Work required: Please set down exactly the lines from the one that contains "Task: Click the highlighted 12:15:59 duration" through the end of the material, leaving out every picture.

Records shown:

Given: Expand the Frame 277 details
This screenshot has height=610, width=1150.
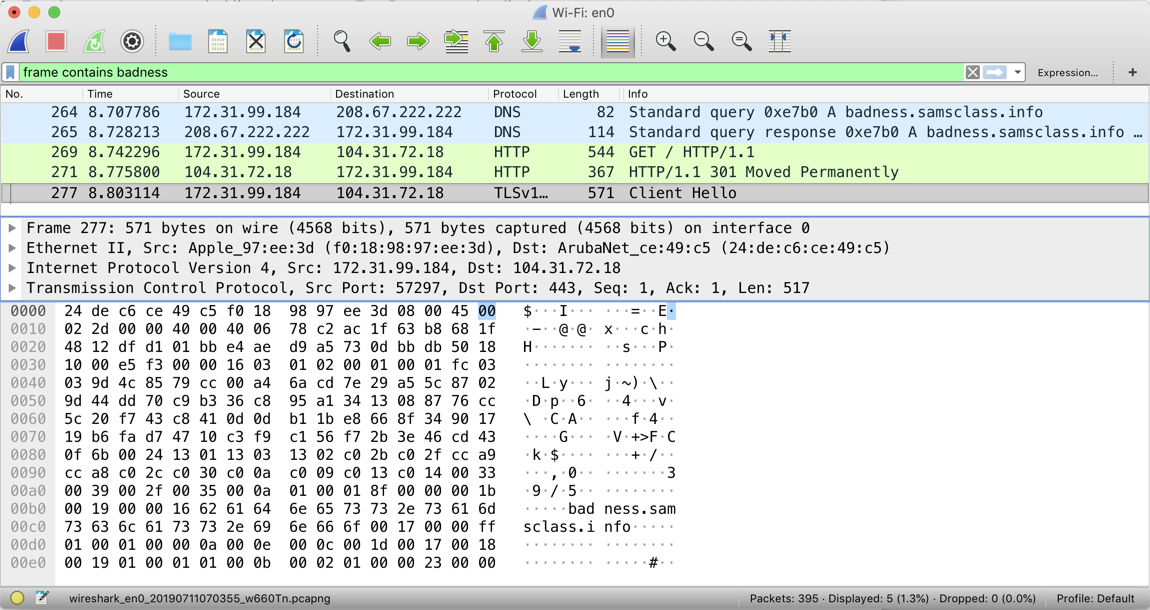Looking at the screenshot, I should pyautogui.click(x=12, y=228).
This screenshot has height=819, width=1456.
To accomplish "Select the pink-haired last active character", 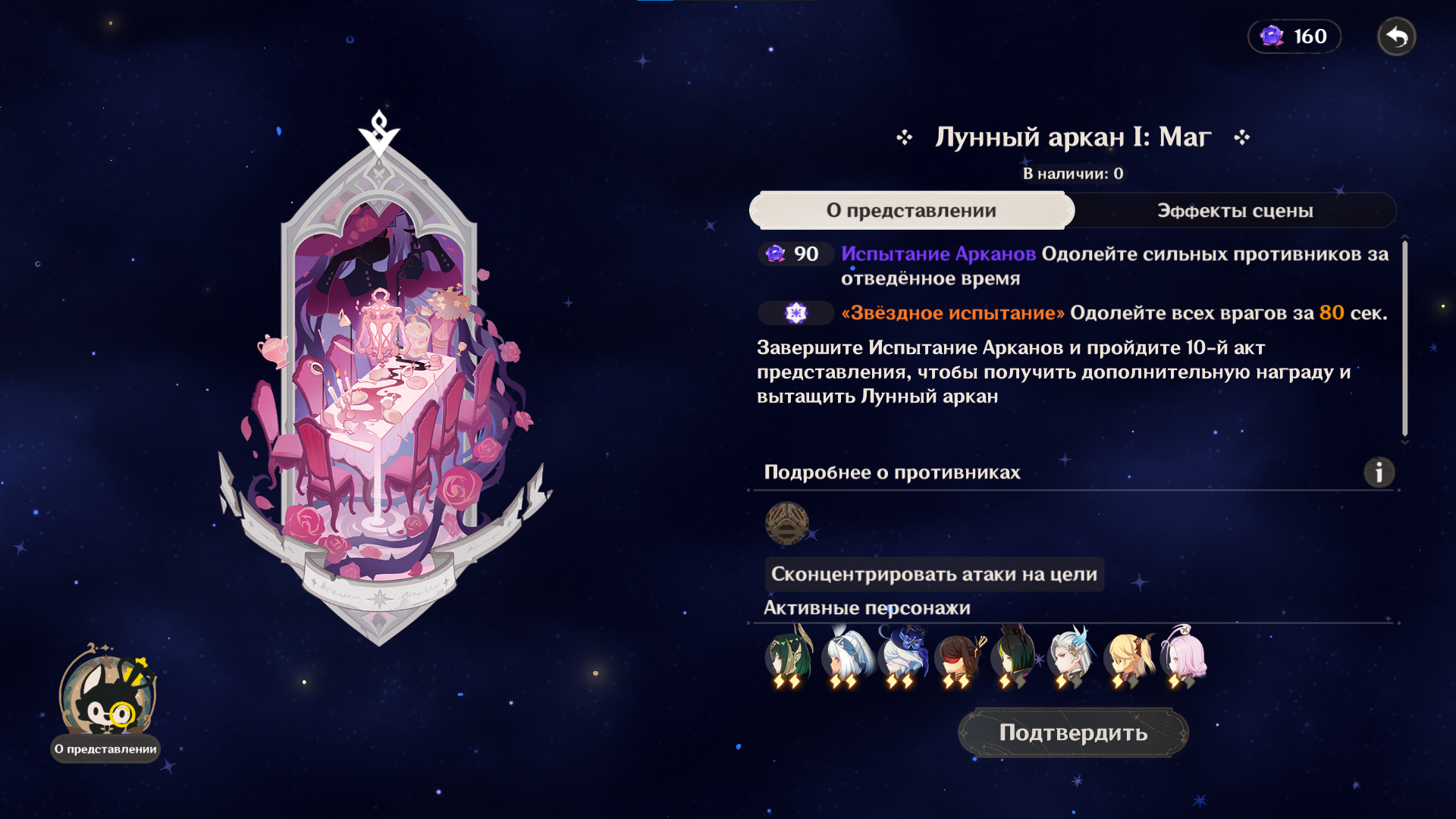I will click(1184, 655).
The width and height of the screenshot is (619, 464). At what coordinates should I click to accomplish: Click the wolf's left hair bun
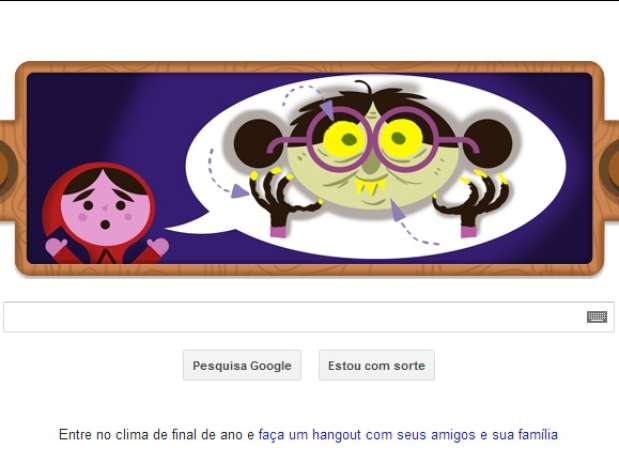257,143
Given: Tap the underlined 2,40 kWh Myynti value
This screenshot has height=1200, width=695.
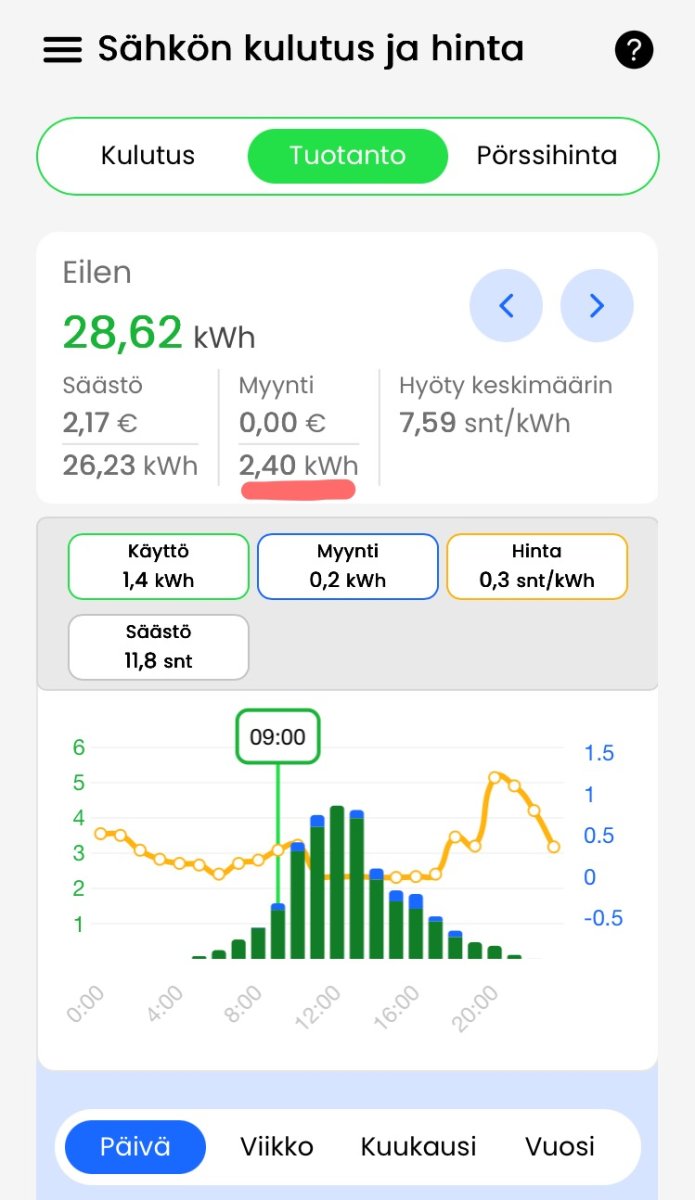Looking at the screenshot, I should [298, 466].
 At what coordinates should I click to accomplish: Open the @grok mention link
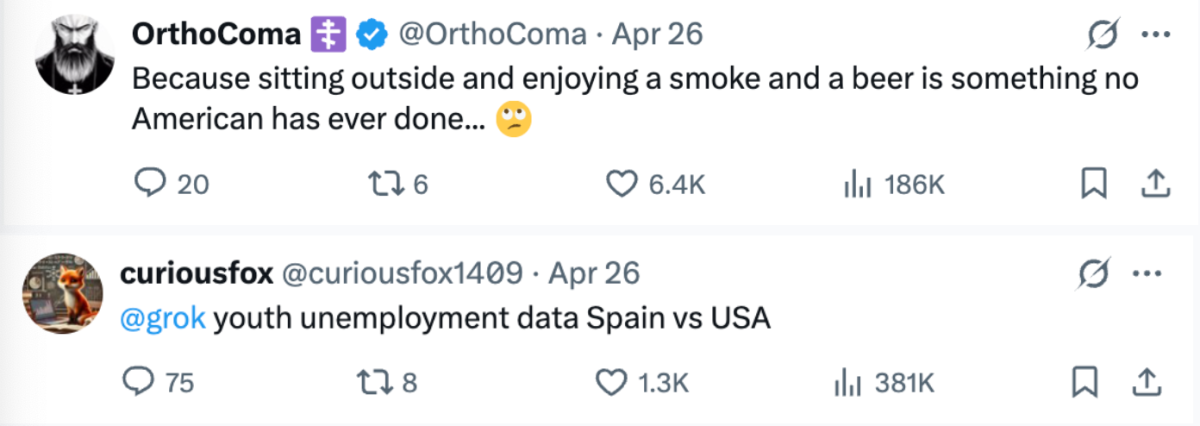pos(163,319)
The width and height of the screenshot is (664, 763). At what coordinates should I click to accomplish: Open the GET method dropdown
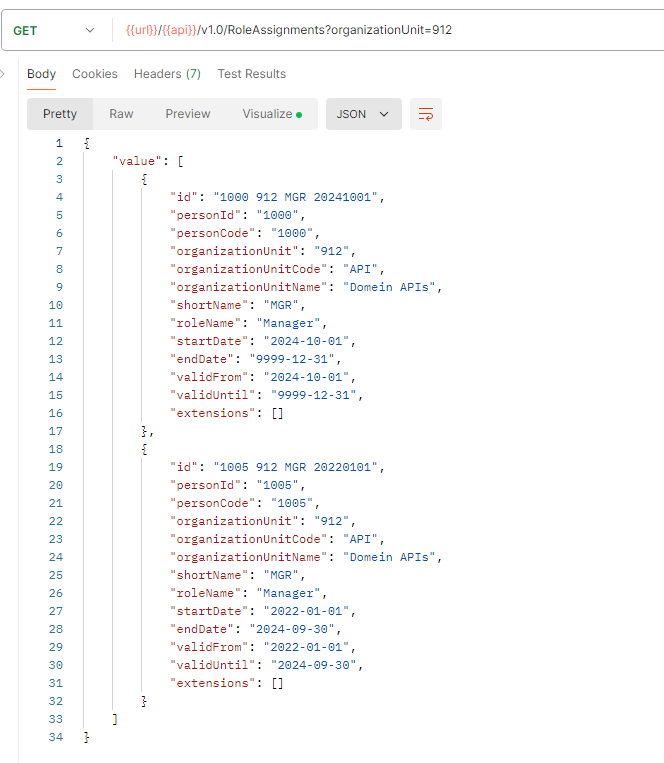click(55, 30)
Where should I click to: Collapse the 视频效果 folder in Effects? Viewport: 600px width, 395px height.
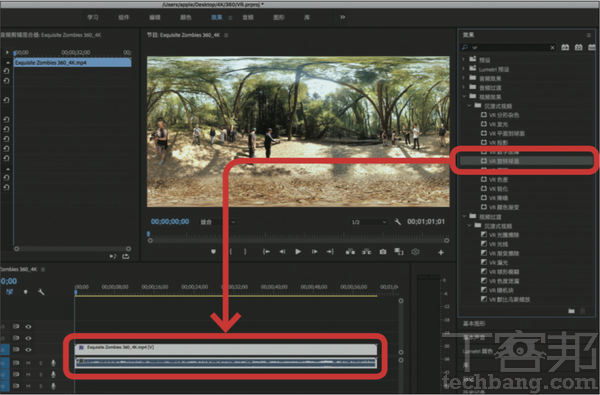click(464, 97)
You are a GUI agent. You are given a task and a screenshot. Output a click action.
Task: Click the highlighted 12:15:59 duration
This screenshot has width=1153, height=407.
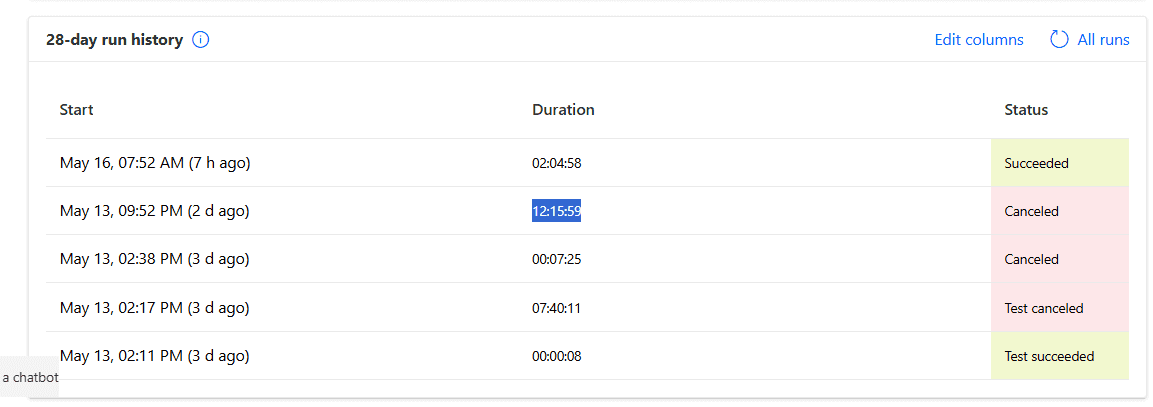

Written answer:
Task: Click the highlighted 12:15:59 duration
This screenshot has width=1153, height=407.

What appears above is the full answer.